* **PROBLEM TO SOLVE**
Only lines containing the string "button" belong in the answer; find them in the records and copy them.

Start of EXTRACTED DATA

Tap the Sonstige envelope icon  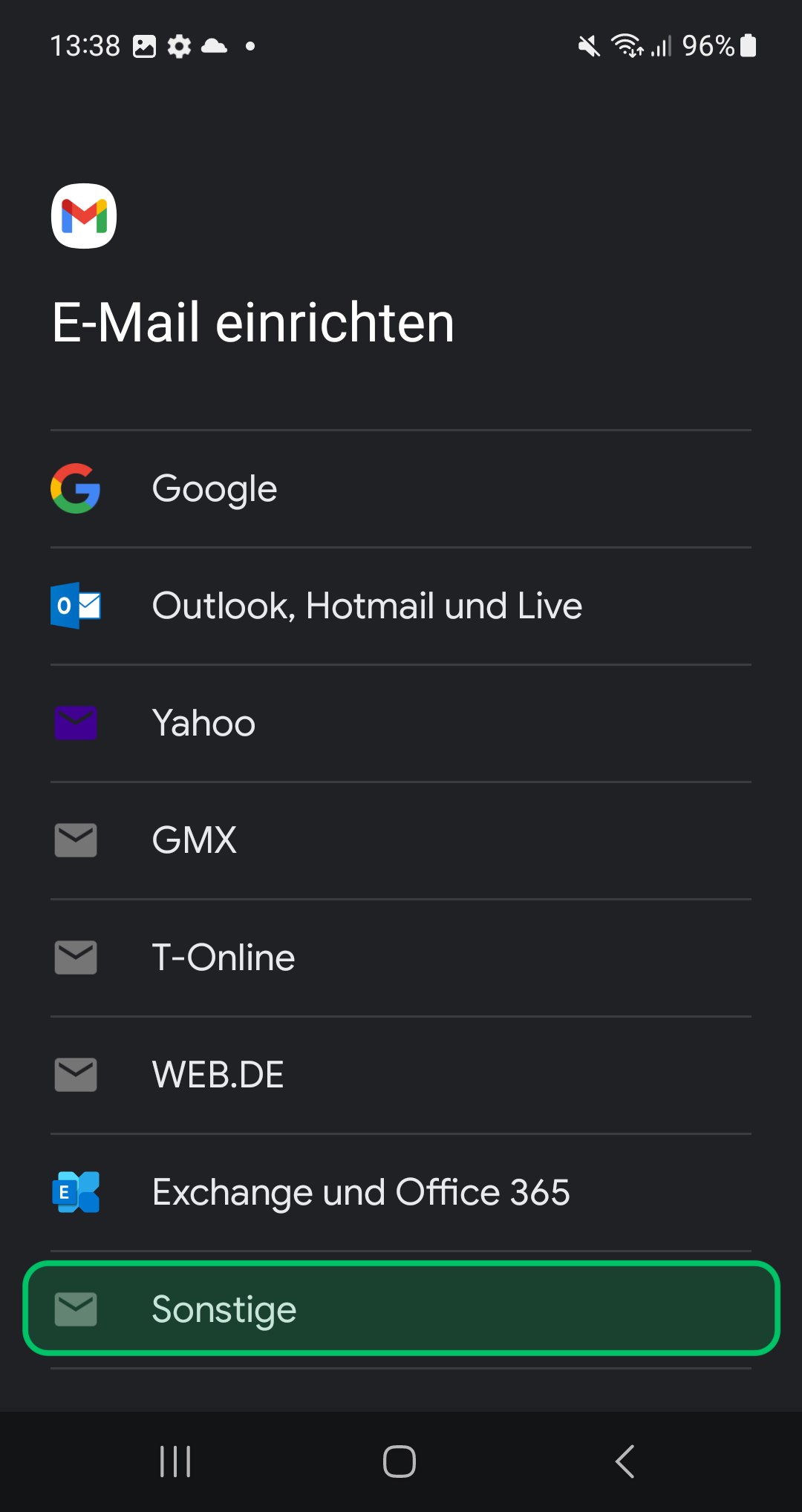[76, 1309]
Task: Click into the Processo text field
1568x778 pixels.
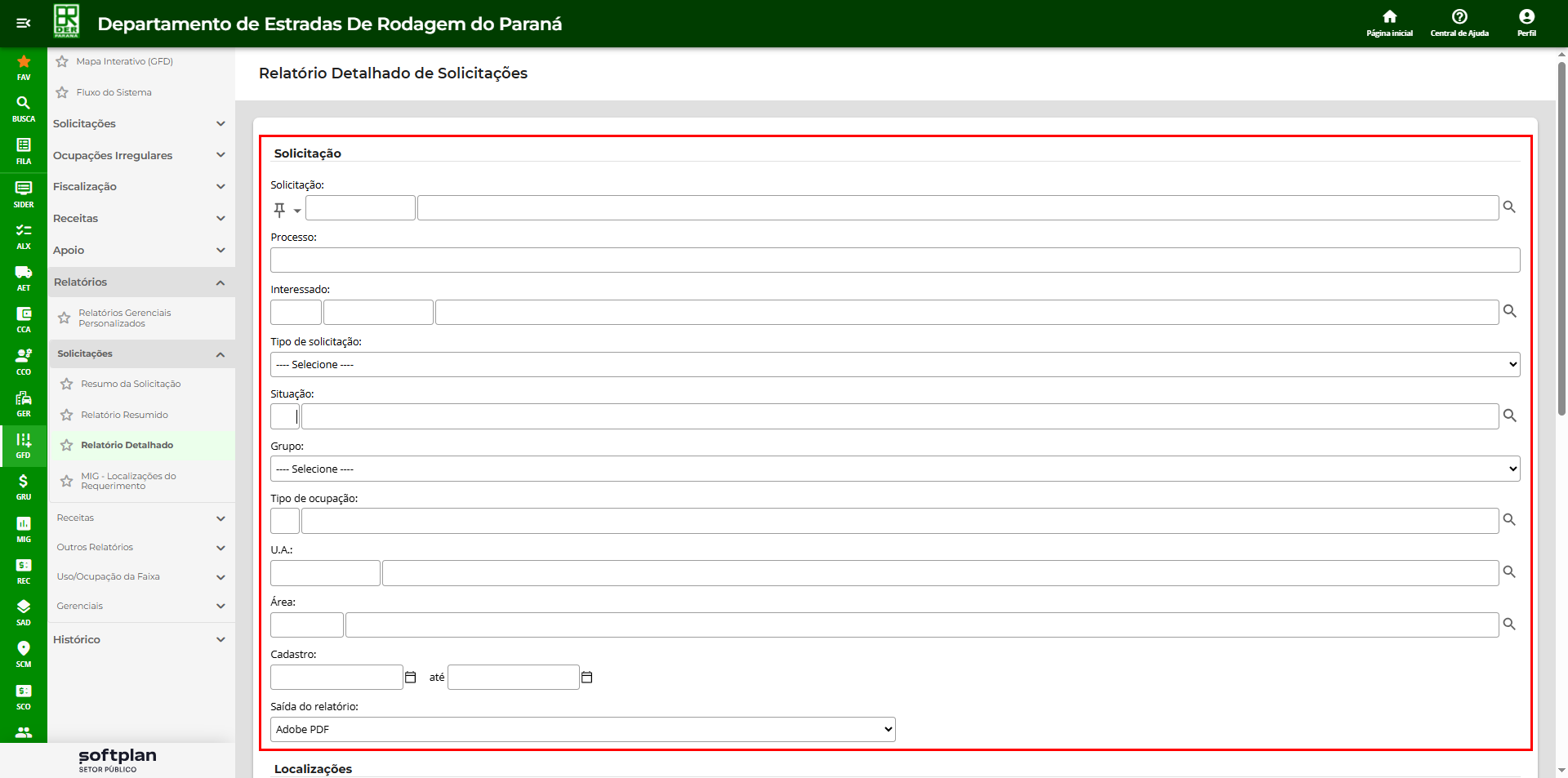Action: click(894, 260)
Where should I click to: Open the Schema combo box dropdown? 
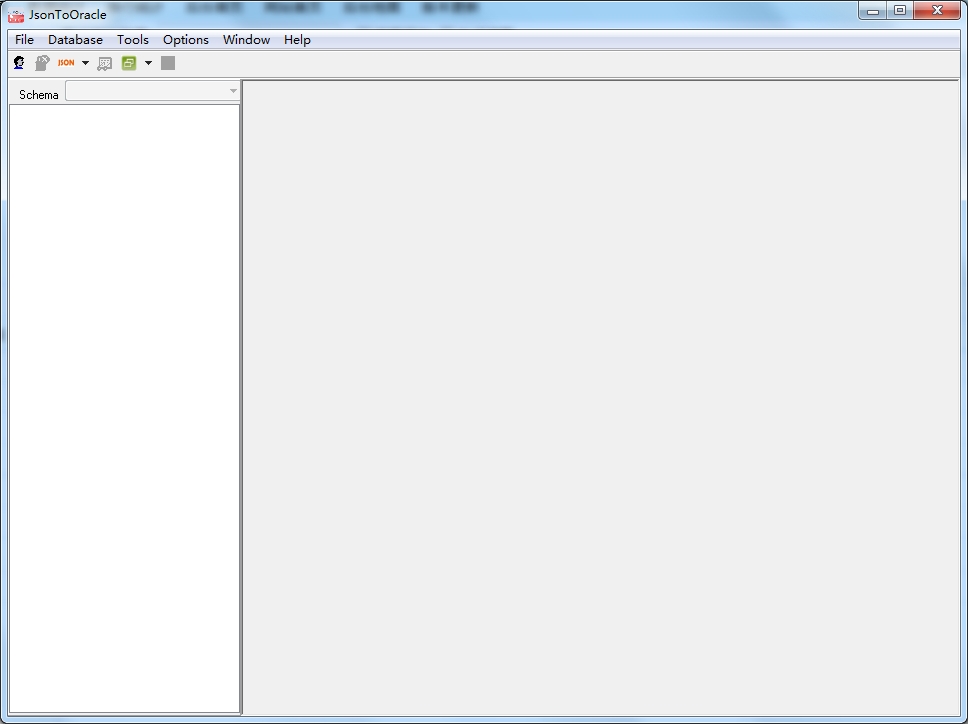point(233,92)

End of EXTRACTED DATA
Start of EXTRACTED DATA

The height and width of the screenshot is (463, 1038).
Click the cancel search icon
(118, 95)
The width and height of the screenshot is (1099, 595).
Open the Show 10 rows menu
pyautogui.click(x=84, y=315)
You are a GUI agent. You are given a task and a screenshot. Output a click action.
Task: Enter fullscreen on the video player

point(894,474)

End of EXTRACTED DATA
Start of EXTRACTED DATA

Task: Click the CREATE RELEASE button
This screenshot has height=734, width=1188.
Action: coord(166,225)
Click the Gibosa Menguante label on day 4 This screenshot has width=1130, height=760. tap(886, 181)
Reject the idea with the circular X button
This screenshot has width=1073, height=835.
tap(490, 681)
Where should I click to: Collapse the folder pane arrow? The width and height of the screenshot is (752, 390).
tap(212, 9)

End of EXTRACTED DATA

* **REPLY TO THE EXERCISE**
Task: Click the CREATE RELEASE button
Reject the idea with the circular X button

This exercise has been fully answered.